(Saved data entries)
● ● ● ● ● ● ●
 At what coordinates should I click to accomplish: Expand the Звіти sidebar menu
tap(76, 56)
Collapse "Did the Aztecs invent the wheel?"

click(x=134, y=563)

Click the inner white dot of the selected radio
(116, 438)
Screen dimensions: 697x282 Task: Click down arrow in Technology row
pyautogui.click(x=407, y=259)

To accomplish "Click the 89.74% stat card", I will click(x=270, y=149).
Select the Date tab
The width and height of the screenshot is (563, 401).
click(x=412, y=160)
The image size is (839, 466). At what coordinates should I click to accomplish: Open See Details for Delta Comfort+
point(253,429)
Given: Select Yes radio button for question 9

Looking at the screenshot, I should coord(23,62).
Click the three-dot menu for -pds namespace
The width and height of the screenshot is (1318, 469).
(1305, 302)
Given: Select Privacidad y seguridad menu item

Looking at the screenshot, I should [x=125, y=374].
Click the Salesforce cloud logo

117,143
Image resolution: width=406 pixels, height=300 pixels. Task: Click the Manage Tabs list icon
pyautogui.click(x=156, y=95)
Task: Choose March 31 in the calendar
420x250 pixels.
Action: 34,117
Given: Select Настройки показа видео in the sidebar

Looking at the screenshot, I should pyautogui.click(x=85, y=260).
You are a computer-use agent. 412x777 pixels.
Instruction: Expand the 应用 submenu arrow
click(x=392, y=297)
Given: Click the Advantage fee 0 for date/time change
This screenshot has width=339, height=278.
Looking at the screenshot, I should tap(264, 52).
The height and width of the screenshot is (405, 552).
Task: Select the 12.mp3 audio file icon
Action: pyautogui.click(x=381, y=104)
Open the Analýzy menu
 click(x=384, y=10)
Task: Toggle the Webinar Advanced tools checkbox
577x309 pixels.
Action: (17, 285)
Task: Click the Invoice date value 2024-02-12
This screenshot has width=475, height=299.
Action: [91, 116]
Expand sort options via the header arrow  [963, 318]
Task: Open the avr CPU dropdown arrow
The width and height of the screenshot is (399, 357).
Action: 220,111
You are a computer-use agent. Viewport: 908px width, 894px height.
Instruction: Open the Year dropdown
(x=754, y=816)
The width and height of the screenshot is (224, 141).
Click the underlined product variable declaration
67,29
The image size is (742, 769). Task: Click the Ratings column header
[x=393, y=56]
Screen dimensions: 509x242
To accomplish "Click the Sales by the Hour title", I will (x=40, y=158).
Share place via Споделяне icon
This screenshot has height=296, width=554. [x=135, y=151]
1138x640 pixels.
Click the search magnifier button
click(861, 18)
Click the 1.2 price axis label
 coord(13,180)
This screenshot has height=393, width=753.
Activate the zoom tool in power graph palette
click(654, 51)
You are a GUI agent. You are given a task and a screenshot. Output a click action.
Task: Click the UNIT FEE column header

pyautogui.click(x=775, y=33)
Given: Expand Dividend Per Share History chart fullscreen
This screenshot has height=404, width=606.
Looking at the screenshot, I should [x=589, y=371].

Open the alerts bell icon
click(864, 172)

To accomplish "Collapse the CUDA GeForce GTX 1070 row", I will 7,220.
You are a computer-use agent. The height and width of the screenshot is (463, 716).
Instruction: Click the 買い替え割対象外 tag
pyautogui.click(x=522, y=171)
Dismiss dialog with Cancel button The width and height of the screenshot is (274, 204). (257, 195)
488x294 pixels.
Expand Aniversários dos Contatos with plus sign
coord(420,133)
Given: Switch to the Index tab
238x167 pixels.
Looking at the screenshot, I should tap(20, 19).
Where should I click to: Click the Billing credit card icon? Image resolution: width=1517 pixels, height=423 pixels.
● ● ● ● ● ● ●
• **GOAL OF THE EXERCISE**: Here the job is to restate all of the data word for word.

• **TASK RESULT**:
 At what coordinates should I click to accomplish: Expand the Звіти sidebar menu
tap(76, 56)
Collapse "Did the Aztecs invent the wheel?"

click(x=134, y=563)

Click the inner white dot of the selected radio
(116, 438)
Screen dimensions: 697x282 Task: Click down arrow in Technology row
pyautogui.click(x=407, y=259)

To accomplish "Click the 89.74% stat card", I will click(x=270, y=149).
Select the Date tab
The width and height of the screenshot is (563, 401).
click(x=412, y=160)
The image size is (839, 466). At what coordinates should I click to accomplish: Open See Details for Delta Comfort+
point(253,429)
Given: Select Yes radio button for question 9

Looking at the screenshot, I should coord(23,62).
Click the three-dot menu for -pds namespace
The width and height of the screenshot is (1318, 469).
(1305, 302)
Given: Select Privacidad y seguridad menu item

Looking at the screenshot, I should [x=125, y=374].
Click the Salesforce cloud logo

117,143
Image resolution: width=406 pixels, height=300 pixels. Task: Click the Manage Tabs list icon
pyautogui.click(x=156, y=95)
Task: Choose March 31 in the calendar
420x250 pixels.
Action: 34,117
Given: Select Настройки показа видео in the sidebar

Looking at the screenshot, I should pyautogui.click(x=85, y=260).
You are a computer-use agent. 412x777 pixels.
Instruction: Expand the 应用 submenu arrow
click(x=392, y=297)
Given: Click the Advantage fee 0 for date/time change
This screenshot has width=339, height=278.
Looking at the screenshot, I should tap(264, 52).
The height and width of the screenshot is (405, 552).
Task: Select the 12.mp3 audio file icon
Action: pyautogui.click(x=381, y=104)
Open the Analýzy menu
 click(x=384, y=10)
Task: Toggle the Webinar Advanced tools checkbox
577x309 pixels.
Action: (17, 285)
Task: Click the Invoice date value 2024-02-12
This screenshot has width=475, height=299.
Action: [91, 116]
Expand sort options via the header arrow  [963, 318]
Task: Open the avr CPU dropdown arrow
The width and height of the screenshot is (399, 357).
Action: 220,111
You are a computer-use agent. Viewport: 908px width, 894px height.
Instruction: Open the Year dropdown
(x=754, y=816)
The width and height of the screenshot is (224, 141).
Click the underlined product variable declaration
67,29
The image size is (742, 769). Task: Click the Ratings column header
[x=393, y=56]
Screen dimensions: 509x242
To accomplish "Click the Sales by the Hour title", I will (x=40, y=158).
Share place via Споделяне icon
This screenshot has height=296, width=554. [x=135, y=151]
1138x640 pixels.
Click the search magnifier button
click(861, 18)
Click the 1.2 price axis label
 coord(13,180)
This screenshot has height=393, width=753.
Activate the zoom tool in power graph palette
click(654, 51)
You are a GUI agent. You are given a task and a screenshot. Output a click action.
Task: Click the UNIT FEE column header

pyautogui.click(x=775, y=33)
Given: Expand Dividend Per Share History chart fullscreen
This screenshot has height=404, width=606.
Looking at the screenshot, I should [x=589, y=371].

Open the alerts bell icon
click(864, 172)

To accomplish "Collapse the CUDA GeForce GTX 1070 row", I will 7,220.
You are a computer-use agent. The height and width of the screenshot is (463, 716).
Instruction: Click the 買い替え割対象外 tag
pyautogui.click(x=522, y=171)
Dismiss dialog with Cancel button The width and height of the screenshot is (274, 204). (257, 195)
488x294 pixels.
Expand Aniversários dos Contatos with plus sign
coord(420,133)
Given: Switch to the Index tab
238x167 pixels.
Looking at the screenshot, I should tap(20, 19).
Where should I click to: Click the Billing credit card icon? Image resolution: width=1517 pixels, height=423 pixels.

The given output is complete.